Gleich hinter Aracena geht es nach Unterquerung der N-433 rechts ab in ein Gebiet, in dem anfangs noch ein paar bewohnte Gehöfte stehen, auf denen zum Teil etwas Gemüseanbau betrieben wird. Dann kommt ein kleiner Bach, der in endlos vielen Schleifen nach Norden fließt, bis an den Weg heran. Da ist es wunderschön, in dieses Mäander zu schauen, in dem stattliche Birken stehen. Das sind fast die einzigen Bäume, bei denen hier eine herbstliche Färbung zu sehen ist. Bei allen anderen Bäumen ist nicht zu merken, dass Herbst ist und dieser auch schon zur Hälfte rum ist. Die Eichen sind alle noch dunkelgrün. Wer weiß, ob die überhaupt Herbstfarben annehmen und ihre Blätter verlieren.
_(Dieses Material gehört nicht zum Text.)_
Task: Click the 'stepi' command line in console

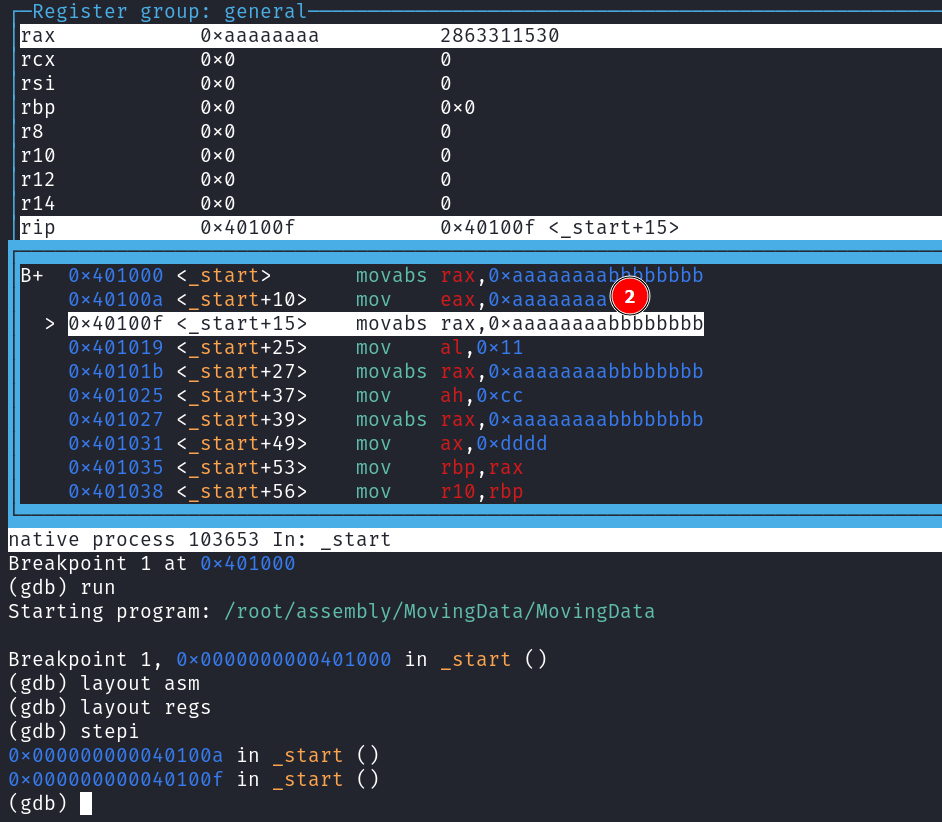Action: 73,732
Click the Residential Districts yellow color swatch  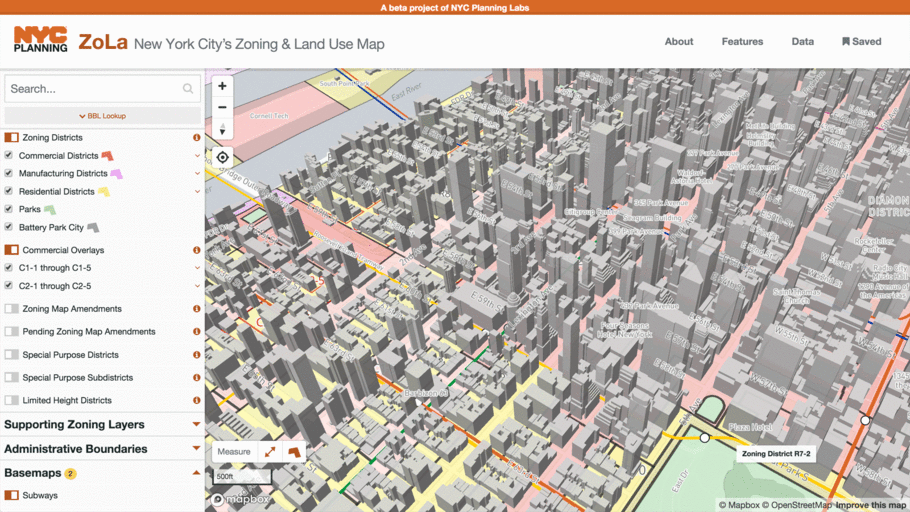[x=104, y=192]
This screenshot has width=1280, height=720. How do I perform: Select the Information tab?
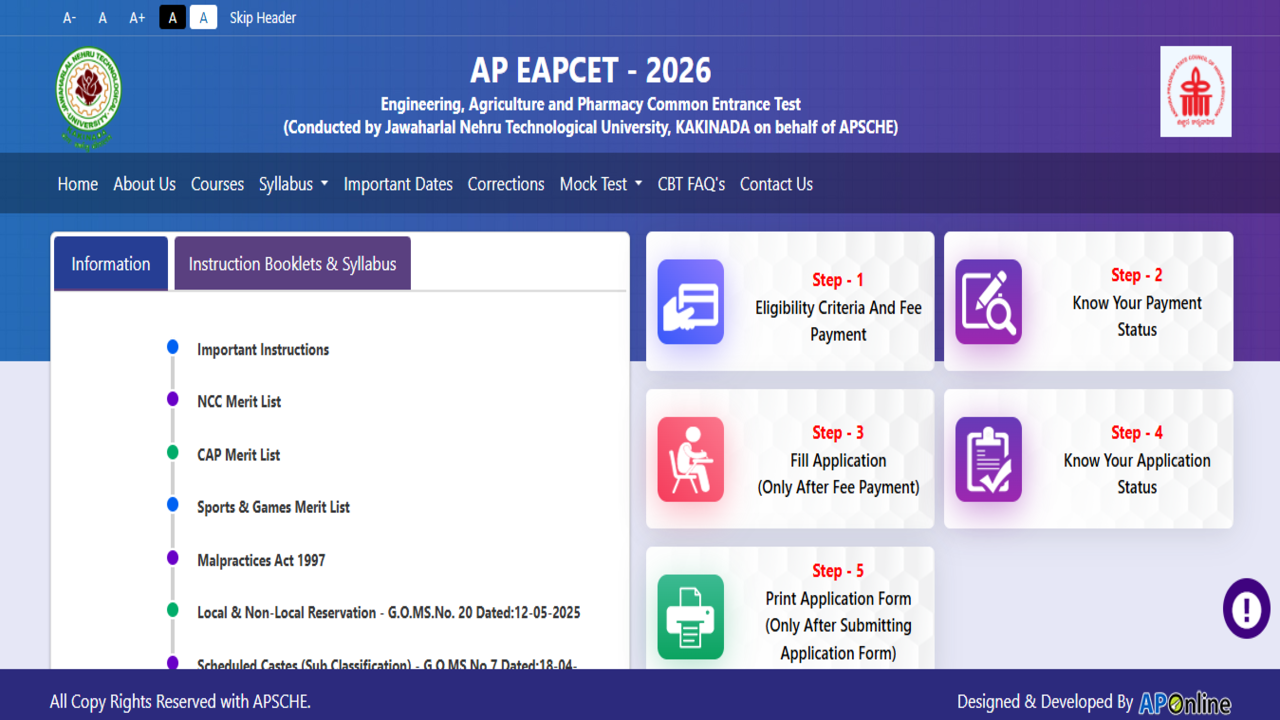point(110,264)
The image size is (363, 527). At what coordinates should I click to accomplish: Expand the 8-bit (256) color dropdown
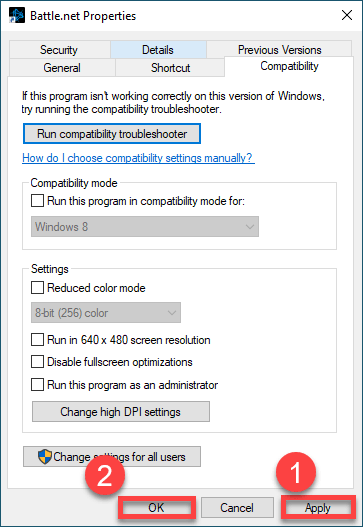(x=106, y=313)
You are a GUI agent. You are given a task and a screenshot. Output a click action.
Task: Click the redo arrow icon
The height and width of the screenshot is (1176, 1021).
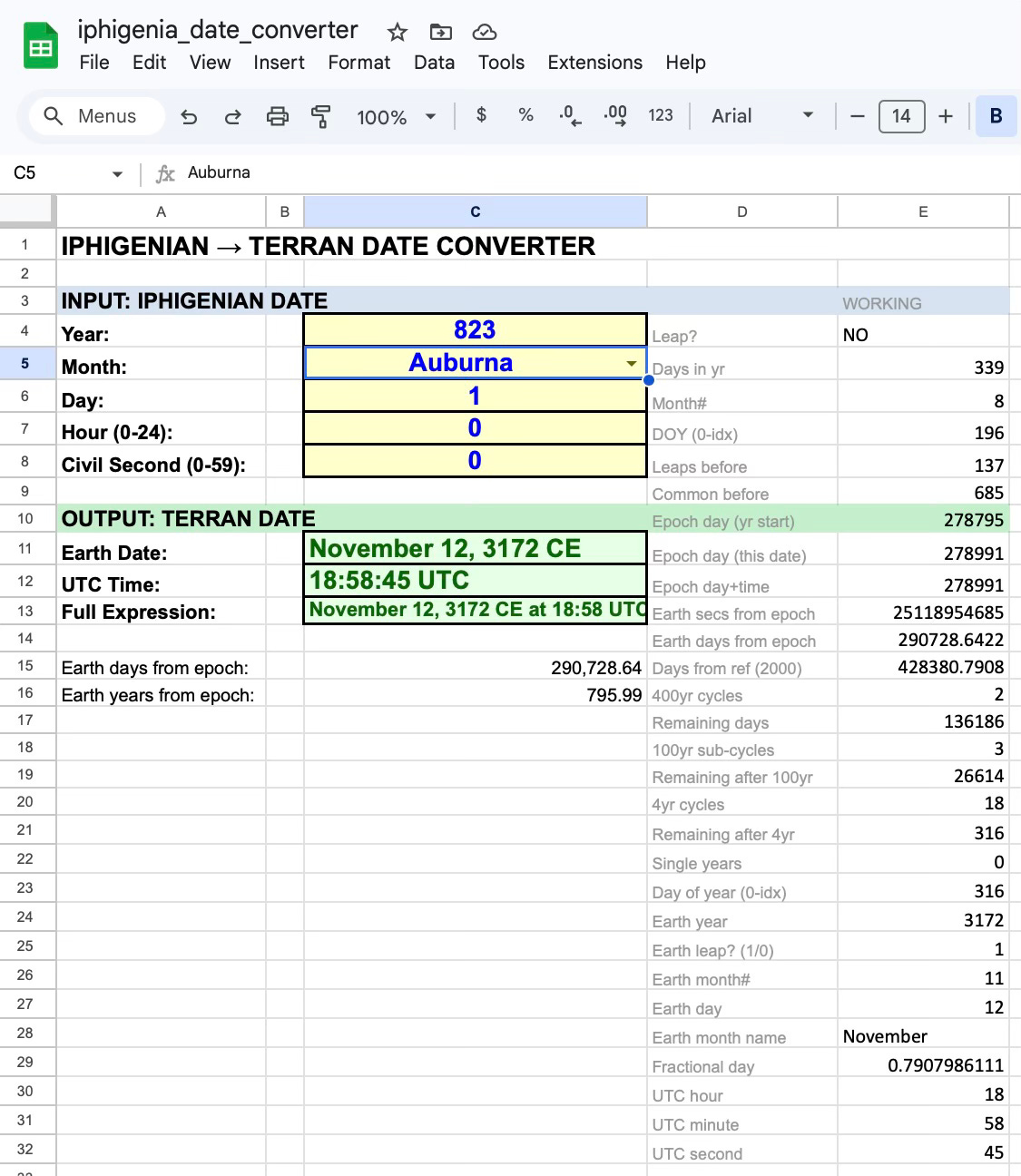tap(232, 116)
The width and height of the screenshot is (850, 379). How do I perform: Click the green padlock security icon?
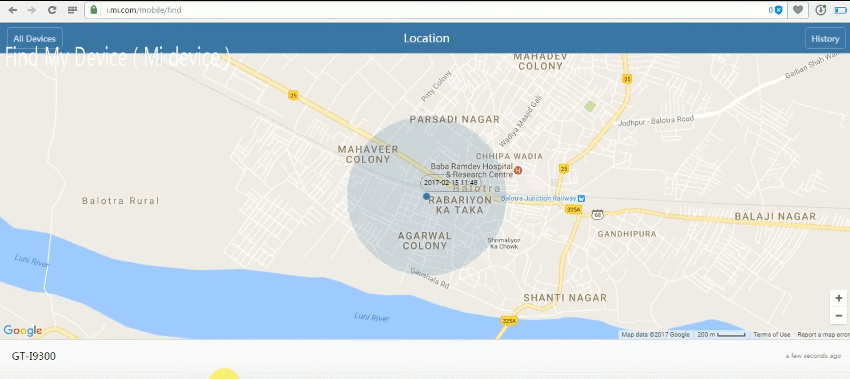94,10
Es gab also auf dem Weg, der durchaus befahrbar war (wenn nicht gerade mit einem tiefer gelegten Opel Manta), viel zu sehen. Nur Menschen waren rar - mal eine Frau mit Hund, ein paar Radfahrer und zwei…drei Autos, die zu ihrem Gehöft wollten. Nach etwa fünf Kilometern war es mit der Zivilisation vorbei. Dann kam nur noch Natur. Etwas lichter Wald, ansonsten Dehesas, das heißt Weideflächen mit ein paar Bäumen drauf. Auch Tiere waren hier rar, nur ein paar Hunde, die meist erst laut gebellt haben, sich dann aber gern streicheln ließen. Inzwischen traue ich mich da auch schon an ganz große ran. Hinter einem Zaun weideten ein paar schwarze Schweine, die mal nicht gleich wegrannten. Zwei, die ganz dicht am Zaun beim Eichelnsuchen waren, kamen sogar näher und steckten ihre Schnauzen durch den Zaun. Dank des ausgefallenen Wannenbades haben die mich wohl als einen Artgenossen angesehen. Kurz darauf kamen noch vier weitere dazu und nahmen nebeneinander am Zaun Stellung auf, was aber nicht ganz ohne Rangeleien abging. Als die Standpositionen endlich geklärt waren, schauten mich sechs Steckdosen durch den Zaun an. Niedlich. Die Tiere wissen aber offenbar gar nicht, welchen Marktwert sie besitzen, sonst hätten sie sich nicht einem potenzielle Schlächter so angebiedert.
Gegenüber sollten zwei große Hunde, ein schwarzer und ein weißer, eine Schafherde bewachen. Die kamen aber auch lieber ans Tor und haben sich dort streicheln lassen. Aber das ging immer nur nach-einander. Sobald der zweite Hund dazukam, ging die Eifersüchtelei los und sie haben sich gegenseitig weggedrängt und (vielleicht auch nur aus Spaß) gebissen. Da habe ich mich doch lieber zurückgehalten, um nicht von einem der beiden gebissen zu werden, nur weil ich den anderen gestreichelt habe. Das hatte ich schon mal.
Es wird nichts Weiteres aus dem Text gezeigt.